If the student applies to several TRUE safeties (versus what they think should be safeties), then no, they won't get shut out.



I keep hearing this on this board, but how does one know what a TRUE safety is? My DS had a 3.85 gpa and 1480 SAT and was shut out of JMU.


That is indeed strange -- was your DS actually rejected by JMU? Even so, it goes to show that you need to apply to several true safeties. Even if one or two reject due to yield protection, etc., you still won't get shut out.


He applied EA, was deferred, then waitlisted. It was his #1 choice. He wanted a large school that had a good program in his major. His counselor fully believed he would have no problem getting into JMU. He had no illusions of getting into more difficult schools. He ultimately accepted admission at an OOS school that gave him good merit.


I really don't understand this. Know several kids with scores in the 1100s and 1200s that were accepted at JMU. They applied OOS, so perhaps JMU gives a bump to OOS kids / figure the kid really wants to attend if applying OOS?

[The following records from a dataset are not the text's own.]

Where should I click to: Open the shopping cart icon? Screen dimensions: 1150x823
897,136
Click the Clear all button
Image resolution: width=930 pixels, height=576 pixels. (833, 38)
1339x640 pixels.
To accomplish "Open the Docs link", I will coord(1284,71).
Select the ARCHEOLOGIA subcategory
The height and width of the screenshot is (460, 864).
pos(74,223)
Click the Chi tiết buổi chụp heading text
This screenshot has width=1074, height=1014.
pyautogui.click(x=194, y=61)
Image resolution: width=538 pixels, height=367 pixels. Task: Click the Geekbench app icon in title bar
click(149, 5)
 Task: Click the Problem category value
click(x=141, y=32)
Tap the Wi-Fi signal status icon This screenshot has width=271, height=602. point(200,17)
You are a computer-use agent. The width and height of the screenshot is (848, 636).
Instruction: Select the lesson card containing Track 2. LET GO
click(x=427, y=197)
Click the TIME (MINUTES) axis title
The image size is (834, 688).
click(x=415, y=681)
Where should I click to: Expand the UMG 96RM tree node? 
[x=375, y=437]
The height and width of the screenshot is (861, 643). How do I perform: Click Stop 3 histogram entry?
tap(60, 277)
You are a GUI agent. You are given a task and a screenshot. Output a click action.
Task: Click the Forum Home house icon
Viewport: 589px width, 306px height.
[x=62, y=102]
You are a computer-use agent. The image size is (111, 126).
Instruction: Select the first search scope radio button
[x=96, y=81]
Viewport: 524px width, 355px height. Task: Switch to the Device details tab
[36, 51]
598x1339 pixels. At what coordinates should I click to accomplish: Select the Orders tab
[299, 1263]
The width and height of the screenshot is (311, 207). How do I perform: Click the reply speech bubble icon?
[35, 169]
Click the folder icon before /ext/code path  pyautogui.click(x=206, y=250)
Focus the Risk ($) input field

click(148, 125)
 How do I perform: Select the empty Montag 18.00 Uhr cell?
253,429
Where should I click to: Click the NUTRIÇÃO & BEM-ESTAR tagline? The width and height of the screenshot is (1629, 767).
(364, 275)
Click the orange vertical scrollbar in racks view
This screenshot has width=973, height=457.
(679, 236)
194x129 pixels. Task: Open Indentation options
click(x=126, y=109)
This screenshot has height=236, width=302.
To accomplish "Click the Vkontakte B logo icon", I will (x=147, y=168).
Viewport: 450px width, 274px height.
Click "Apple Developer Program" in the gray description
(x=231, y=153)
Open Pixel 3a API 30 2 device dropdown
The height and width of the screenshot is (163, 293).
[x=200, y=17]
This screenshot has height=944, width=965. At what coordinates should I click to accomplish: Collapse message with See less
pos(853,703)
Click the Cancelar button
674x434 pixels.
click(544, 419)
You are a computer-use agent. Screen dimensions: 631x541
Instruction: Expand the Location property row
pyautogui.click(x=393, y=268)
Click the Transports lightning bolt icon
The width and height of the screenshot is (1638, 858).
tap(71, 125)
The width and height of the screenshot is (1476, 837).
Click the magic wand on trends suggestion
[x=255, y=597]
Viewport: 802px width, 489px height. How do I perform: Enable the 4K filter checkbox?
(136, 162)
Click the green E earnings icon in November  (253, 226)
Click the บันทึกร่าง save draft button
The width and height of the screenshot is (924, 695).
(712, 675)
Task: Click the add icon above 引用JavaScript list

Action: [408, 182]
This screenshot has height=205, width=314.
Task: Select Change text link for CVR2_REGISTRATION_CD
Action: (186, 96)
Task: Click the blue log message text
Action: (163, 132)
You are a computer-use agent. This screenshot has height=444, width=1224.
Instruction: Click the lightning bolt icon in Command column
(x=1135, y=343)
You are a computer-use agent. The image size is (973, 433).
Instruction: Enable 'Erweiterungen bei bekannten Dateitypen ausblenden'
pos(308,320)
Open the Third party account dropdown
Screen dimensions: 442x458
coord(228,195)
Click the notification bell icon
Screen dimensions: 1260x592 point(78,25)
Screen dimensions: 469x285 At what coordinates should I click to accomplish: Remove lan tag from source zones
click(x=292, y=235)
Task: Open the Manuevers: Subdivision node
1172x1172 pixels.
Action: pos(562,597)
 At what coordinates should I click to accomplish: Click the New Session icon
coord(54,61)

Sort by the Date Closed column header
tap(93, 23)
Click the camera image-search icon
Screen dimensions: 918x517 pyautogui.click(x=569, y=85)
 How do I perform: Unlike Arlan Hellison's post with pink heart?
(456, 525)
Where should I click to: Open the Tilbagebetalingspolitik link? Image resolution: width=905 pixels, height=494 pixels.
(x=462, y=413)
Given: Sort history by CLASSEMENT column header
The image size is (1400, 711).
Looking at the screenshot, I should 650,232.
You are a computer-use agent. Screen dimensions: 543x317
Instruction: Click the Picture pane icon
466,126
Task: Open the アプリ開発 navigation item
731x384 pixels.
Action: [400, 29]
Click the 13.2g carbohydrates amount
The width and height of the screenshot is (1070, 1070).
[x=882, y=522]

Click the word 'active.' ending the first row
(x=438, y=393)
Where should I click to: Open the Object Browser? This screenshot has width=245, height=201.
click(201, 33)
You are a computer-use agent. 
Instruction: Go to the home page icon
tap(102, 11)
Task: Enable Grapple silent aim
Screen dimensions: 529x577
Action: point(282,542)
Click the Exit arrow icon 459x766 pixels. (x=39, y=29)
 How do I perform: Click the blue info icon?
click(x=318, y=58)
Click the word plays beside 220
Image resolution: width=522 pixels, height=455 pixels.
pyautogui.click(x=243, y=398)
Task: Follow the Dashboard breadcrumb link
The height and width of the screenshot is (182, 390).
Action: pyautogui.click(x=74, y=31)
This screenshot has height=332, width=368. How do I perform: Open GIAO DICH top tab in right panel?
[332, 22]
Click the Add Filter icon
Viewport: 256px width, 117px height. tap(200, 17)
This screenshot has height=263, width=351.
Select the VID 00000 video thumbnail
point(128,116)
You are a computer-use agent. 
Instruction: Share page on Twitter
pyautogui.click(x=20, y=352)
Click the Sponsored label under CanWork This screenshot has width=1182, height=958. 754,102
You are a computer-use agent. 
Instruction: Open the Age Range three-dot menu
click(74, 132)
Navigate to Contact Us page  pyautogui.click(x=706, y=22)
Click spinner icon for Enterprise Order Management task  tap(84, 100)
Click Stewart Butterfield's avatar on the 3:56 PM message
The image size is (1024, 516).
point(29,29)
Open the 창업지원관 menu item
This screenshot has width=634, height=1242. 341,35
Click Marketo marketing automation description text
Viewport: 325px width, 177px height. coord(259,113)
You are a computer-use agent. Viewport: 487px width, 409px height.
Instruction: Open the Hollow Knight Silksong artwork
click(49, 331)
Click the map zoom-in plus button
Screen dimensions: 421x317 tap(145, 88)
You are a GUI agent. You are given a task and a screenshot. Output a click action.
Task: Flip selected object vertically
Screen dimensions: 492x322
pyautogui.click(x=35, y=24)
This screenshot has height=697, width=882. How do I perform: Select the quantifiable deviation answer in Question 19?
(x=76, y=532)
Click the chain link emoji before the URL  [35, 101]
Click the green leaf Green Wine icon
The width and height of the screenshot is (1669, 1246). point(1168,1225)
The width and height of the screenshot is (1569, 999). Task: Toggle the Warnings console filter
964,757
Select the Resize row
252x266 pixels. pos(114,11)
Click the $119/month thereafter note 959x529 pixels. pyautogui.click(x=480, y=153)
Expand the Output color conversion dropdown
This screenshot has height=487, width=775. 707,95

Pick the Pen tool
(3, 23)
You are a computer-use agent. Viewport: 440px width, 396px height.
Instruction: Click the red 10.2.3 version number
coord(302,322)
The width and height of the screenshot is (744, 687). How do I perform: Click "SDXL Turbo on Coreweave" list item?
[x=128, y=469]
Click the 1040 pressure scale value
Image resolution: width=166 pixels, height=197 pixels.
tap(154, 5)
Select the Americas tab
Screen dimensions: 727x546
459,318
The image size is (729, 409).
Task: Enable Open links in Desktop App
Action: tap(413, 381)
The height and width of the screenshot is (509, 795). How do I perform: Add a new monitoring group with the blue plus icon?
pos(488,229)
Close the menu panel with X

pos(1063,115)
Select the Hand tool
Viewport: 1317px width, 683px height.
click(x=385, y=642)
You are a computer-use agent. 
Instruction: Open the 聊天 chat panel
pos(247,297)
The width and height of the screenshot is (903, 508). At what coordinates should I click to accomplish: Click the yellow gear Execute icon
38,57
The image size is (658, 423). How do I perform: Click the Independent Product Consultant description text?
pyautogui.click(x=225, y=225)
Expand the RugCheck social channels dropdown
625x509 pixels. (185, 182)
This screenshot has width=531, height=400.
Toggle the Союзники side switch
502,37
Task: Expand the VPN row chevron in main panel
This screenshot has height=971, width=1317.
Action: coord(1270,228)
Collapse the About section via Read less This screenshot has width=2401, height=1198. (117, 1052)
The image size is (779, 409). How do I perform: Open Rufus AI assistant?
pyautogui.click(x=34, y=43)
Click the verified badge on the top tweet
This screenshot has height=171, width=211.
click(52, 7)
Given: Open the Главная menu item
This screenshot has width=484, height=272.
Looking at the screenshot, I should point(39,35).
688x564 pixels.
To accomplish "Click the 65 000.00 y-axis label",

They applied test optional.


+1 I’m the PP whose DS was shut out from JMU. His sister, who went TO, was accepted with merit — in state! (To be fair, she had more APs and a slightly higher GPA, and was applying to a specific program; but she was TO so clearly other stats matter more to JMU.)
Anonymous
Anonymous wrote:Second DC applying in this round. The real shut-out risk is that the top student in her class got rejected/deferred for ED. Now the top student (and a couple of others like her close to the very top of the class) will apply RD everywhere. And nobody below them has a chance anywhere T30. You get shut out by your own classmates.


This is happening at our private
Anonymous
Anonymous wrote:
Anonymous wrote:Second DC applying in this round. The real shut-out risk is that the top student in her class got rejected/deferred for ED. Now the top student (and a couple of others like her close to the very top of the class) will apply RD everywhere. And nobody below them has a chance anywhere T30. You get shut out by your own classmates.


This is happening at our private


Colleges created this by their admission process hard to know who gets in. My dd was not even deferred but rejected with good GPA, SAT, EC and URM. Maybe she would have gotten in if legacy.
Anonymous
Anonymous wrote:
Anonymous wrote:Second DC applying in this round. The real shut-out risk is that the top student in her class got rejected/deferred for ED. Now the top student (and a couple of others like her close to the very top of the class) will apply RD everywhere. And nobody below them has a chance anywhere T30. You get shut out by your own classmates.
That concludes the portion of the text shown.